◆ PROBLEMS TO SOLVE ◆
• A. In the sediment modeling text, what value was chosen for the critical value α in Eq. 6?
• B. Carry on the sediment modeling text from the point where it stops.

◆ DOCUMENT ◆
[BEGIN]
According to the proposed model (Eq. 5), the actual settling velocity is the maximum between the one deduced from the permeability (k _e or k _ϕ ) and the hindered settling velocity. Figure 2 represents both laws, expressed as equivalent permeability, illustrating the intersection points that represent the segregation occurrence thresholds. In Eq. 6, the critical value α has been selected (α = 250 kg/m³) in order that the k _{Ws hind} curve intersects k _e and k _ϕ curves around C _relmud = 200–210 kg/m³, in agreement with the experimental segregation threshold (C _{relmud seg}~200 kg/m³).

Fig. 2

Permeability via void ratio k _e (dashed grey line), permeability via mud relative volume fraction k _ϕ (solid grey line) and hindered settling equivalent permeability k _{Ws hind} (solid black line) computed from Eqs. 7, 8 and 10, respectively, as functions of the relative mud concentration C _relmud. The intersection points between grey and black lines represent the segregation threshold C _{relmud seg}

The numerical simulations were run in a 1DV model with initial layer thickness of 5 mm. The layers had a constant thickness, except the one at the surface that could reduce to a minimum value of 0.01 mm before disappearing. Two classes of sediment (mud and sand) were defined from experimental grain size distributions. The mud and sand representative diameters were d _mud = 7 μm and d _sand = 100 μm in MSMB and d _mud = 20 μm and d _sand = 210 μm in SE.

4 Validation and application of the sediment model

4.1 Numerical modelling of sedimentation-consolidation processes

Following Method 1 (k = MIN[k _ϕ , k _e ]) presented in Section 3.1, MSMB–Cancale experiments and simulations were compared for h/h ₀ time evolution and C _f vertical profiles (Fig. 3). These experiments were characterised by sediment mixtures with 15 % of sand and initial mass concentrations C = 54, 106 and 201 kg/m³ (see Table 1). Empirical parameters were calibrated individually according to Merckelbach and Kranenburg (2004b) method. The MSMB–C1 experiment (C = 405 kg/m³) is not presented as the empirical parameters could not be determined following Merckelbach and Kranenburg (2004b) method (see Section 3.2). Empirical parameters and prediction skill values are detailed in Table 3 for each simulation. The time evolution of the water-sediment interface was very accurately simulated for the three experiments (Fig. 3a), as confirmed by the excellent prediction skills (r ² >0.99 and e _rms ≤0.06, with r ² the squared correlation coefficient and e _rms the normalised root mean square error). The final vertical profiles of mass concentration were also successfully reproduced (Fig. 3b). Nonetheless, C _f in MSMB–C2 was slightly overestimated along the profile, mainly due to the small error in simulating the final sediment height.
[END]
◆ MATERIAL ◆
[BEGIN]
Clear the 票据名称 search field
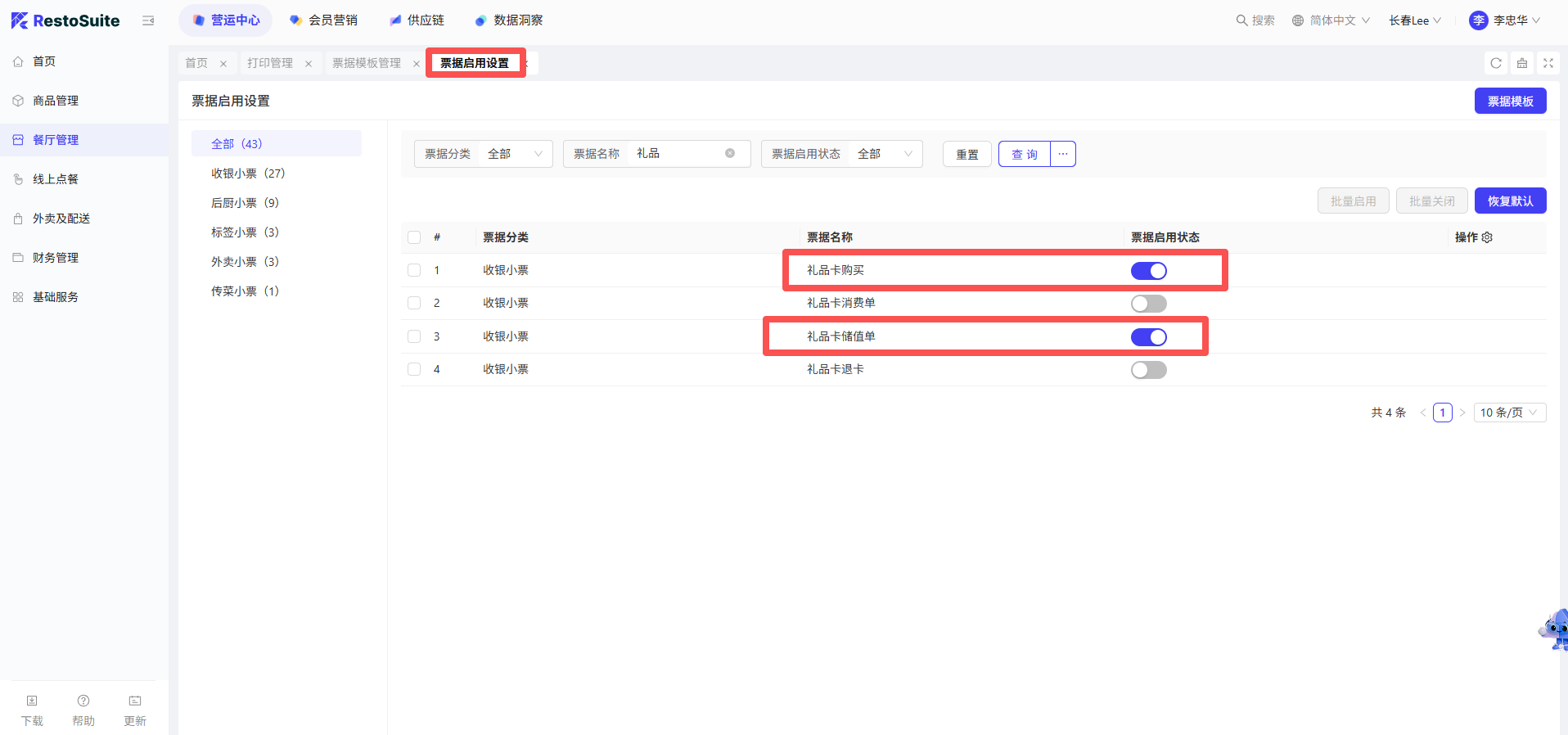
[END]
◆ OUTPUTS IN ORDER ◆
• A. α = 250 kg/m³

• B.
Fig. 3

a Time evolution of the relative sediment height h/h ₀ and b final vertical profiles of sediment mass concentration C _f for MSMB–Cancale experiments (symbols) and numerical simulations (lines) following Method 1 (k = MIN[k _ϕ , k _e ]) with individual set of parameters (see Table 3): MSMB–C2 (squares, green), MSMB–C3 (triangles, red) and MSMB–C4 (diamonds, cyan)

Table 3 Constitutive relationship parameters and prediction skills between the experimental data and the model simulations. r ² is the squared correlation coefficient, and e _rms is the normalised root mean square error computed on 200 and 20 days for MSMB and SE, respectively

The time evolution of simulated concentration vertical profiles for MSMB–C3 experiment is presented in Fig. 4. It started from a vertically homogeneous concentration (C = 106 kg/m³) and finished at t = 100 days with a double step-like profile (at z = 2 and 18 cm), typical pattern of segregation occurrence. From t = 0 to 0.2 day, we observed two interfaces (for instance, at t = 0.1 day: z ₁ = 68 cm and z ₂ = 22 cm): the upper one (z ₁) delimited the water and the sediment falling in the settling regime; and the lower one (z ₂) delimited the sediment falling in the settling regime and the sediment consolidating in the permeability regime, characterised by a slower sedimentation (e.g. Dankers and Winterwerp 2007). The converging interfaces merged at the end of the settling regime, here between t = 0.2 and 0.3 day. This is entirely consistent with h/h ₀ time evolution (red triangles in Fig. 3a), pointing out the settling/permeability regime boundary around t = 0.25 day.

Fig. 4

Time evolution of mass concentration vertical profiles C for MSMB–C3 experiment simulated following Method 1 (k = MIN[k _ϕ , k _e ]) with individual set of parameters (see Table 3)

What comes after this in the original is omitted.